The European Commission is increasing its funding to the Sahel region of Africa to safeguard the lives of half a million people experiencing the rapidly developing food crisis.
Seven million people are already facing food shortages in Niger, Chad, Mali, Mauritania, Nigeria and Burkina Faso. The situation is likely to worsen in 2012.
The Commission is therefore adding €10 million in humanitarian funding to the €45 million it has given to the Sahel already this year. This means that a further 500 000 men, women and children – in addition to the 6.2 million already being reached with our funding – in the worst affected areas will be protected at the start of the lean period.

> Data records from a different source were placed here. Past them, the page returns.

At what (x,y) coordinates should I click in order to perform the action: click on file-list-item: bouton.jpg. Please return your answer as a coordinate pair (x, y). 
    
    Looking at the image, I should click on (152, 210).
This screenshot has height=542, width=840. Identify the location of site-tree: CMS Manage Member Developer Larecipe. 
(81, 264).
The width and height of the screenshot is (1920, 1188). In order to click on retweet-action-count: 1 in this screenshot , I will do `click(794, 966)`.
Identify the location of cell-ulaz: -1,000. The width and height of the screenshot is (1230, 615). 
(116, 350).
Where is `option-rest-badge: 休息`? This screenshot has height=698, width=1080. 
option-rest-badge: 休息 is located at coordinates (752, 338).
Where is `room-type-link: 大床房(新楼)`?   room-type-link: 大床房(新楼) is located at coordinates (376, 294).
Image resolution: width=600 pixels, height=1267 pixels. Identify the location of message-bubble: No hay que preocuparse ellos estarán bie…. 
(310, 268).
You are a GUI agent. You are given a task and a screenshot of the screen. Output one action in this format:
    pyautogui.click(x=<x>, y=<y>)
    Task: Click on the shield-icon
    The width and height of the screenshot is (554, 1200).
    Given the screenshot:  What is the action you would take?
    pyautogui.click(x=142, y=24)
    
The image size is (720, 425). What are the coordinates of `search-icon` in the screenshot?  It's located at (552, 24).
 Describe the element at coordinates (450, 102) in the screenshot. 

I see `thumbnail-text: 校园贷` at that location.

‘By acting ahead of the crisis we can avoid the terrible suffering that has struck in another part of Africa this year,’ said Commissioner Kristalina Georgieva.
‘The extent of this emergency will only be visible in a few months, when the poorest will have no food reserves or money to buy much dearer food, as prices are already rising.
‘Tragically there has not been sufficient time since the last crisis in 2010 for a population already weakened by hunger to recover. That is the vicious circle we want to break, but one single donor will not be able to face this huge challenge. I call on everybody to respond to this emergency before it becomes a crisis.’
The majority of Sahel's population is heavily dependent on rain-fed agriculture and livestock, but the current season has been bad for both, due to erratic rainfall and dry spells. Growing world market prices for rice undermine rice import levels and push up prices in West Africa. As a consequence many of the poorest households will lose adequate food access. Niger and Mauritania have already declared a crisis.
The Commission has been at the forefront of the humanitarian response to malnutrition in the Sahel since 2007, when a specific Sahel Plan was adopted to raise awareness of nutrition issues, demonstrate the effectiveness of nutrition action, and advocate for an enhanced focus on nutrition issues. The Commission has allocated over €235 million to the fight against malnutrition in the Sahel since 2007.